[Opening Data section]

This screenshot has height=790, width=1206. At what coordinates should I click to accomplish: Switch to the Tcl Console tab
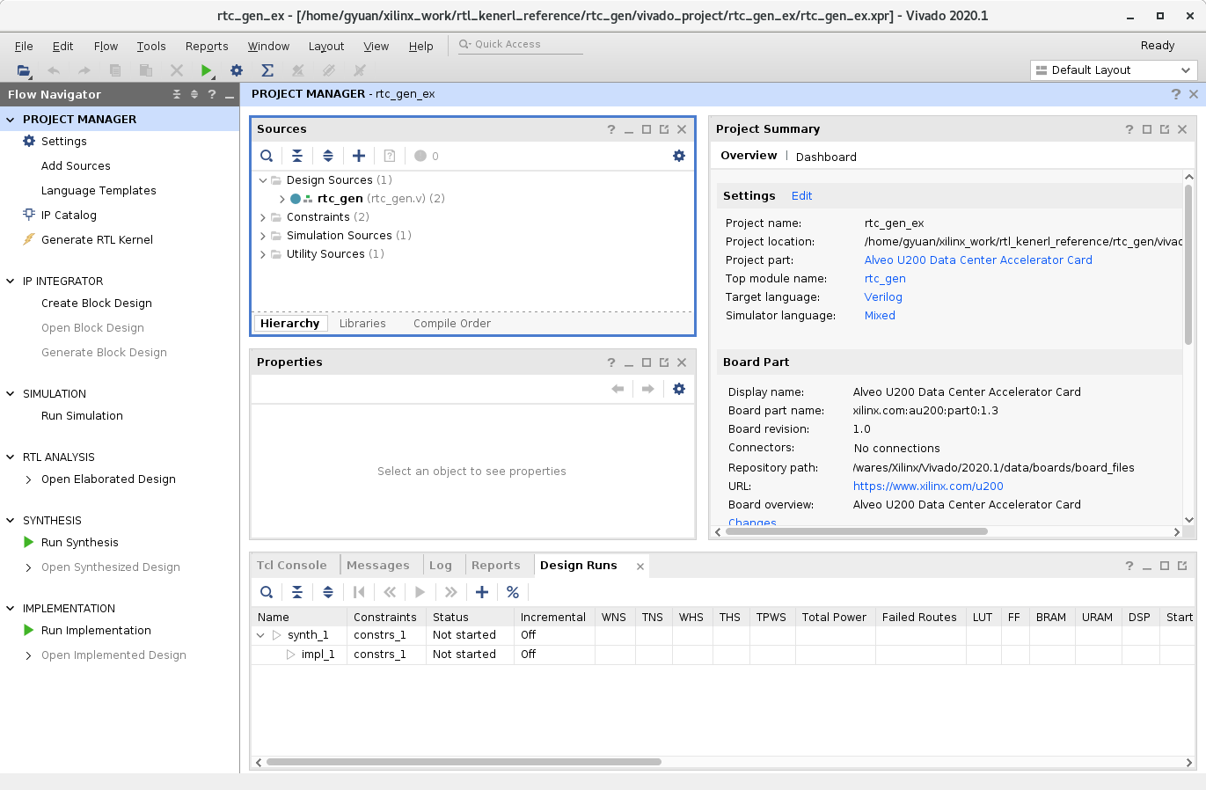pyautogui.click(x=291, y=566)
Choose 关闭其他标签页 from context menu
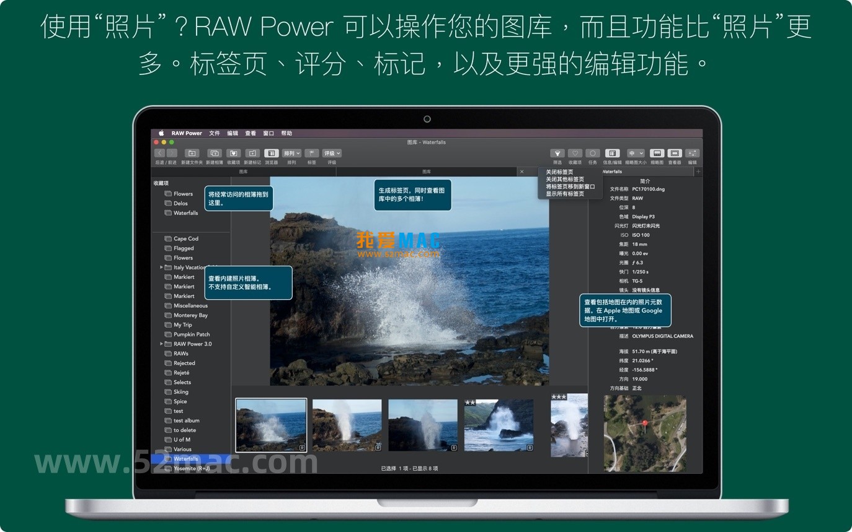Viewport: 852px width, 532px height. coord(564,179)
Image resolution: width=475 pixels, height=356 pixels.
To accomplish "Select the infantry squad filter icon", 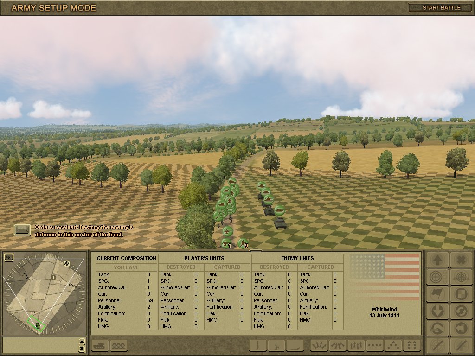I will click(119, 345).
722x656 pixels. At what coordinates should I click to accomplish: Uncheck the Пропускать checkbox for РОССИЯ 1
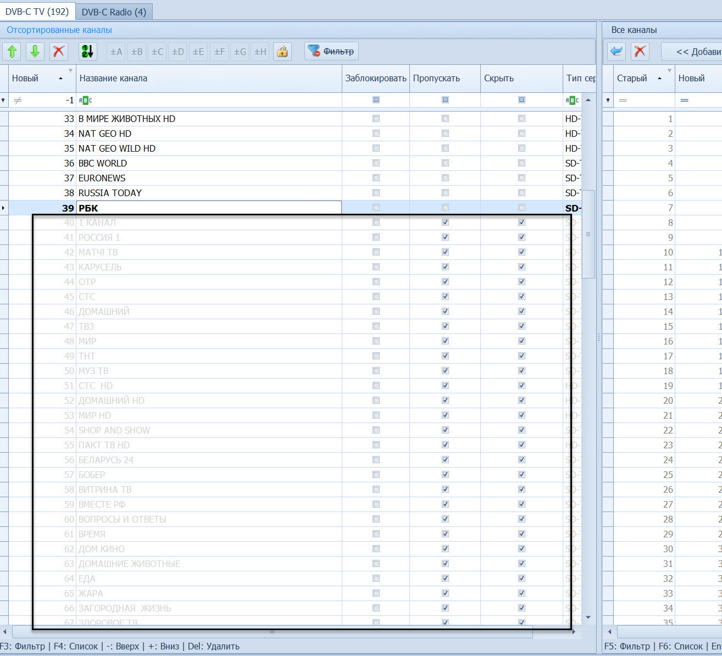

[Closing Data section]

What the task requires: Every line in the listing that holds the string "pixels" should be copied out.

Output for this exercise:
Image resolution: width=475 pixels, height=356 pixels.
722x656 pixels. At what coordinates should I click to accomplish: Uncheck the Пропускать checkbox for РОССИЯ 1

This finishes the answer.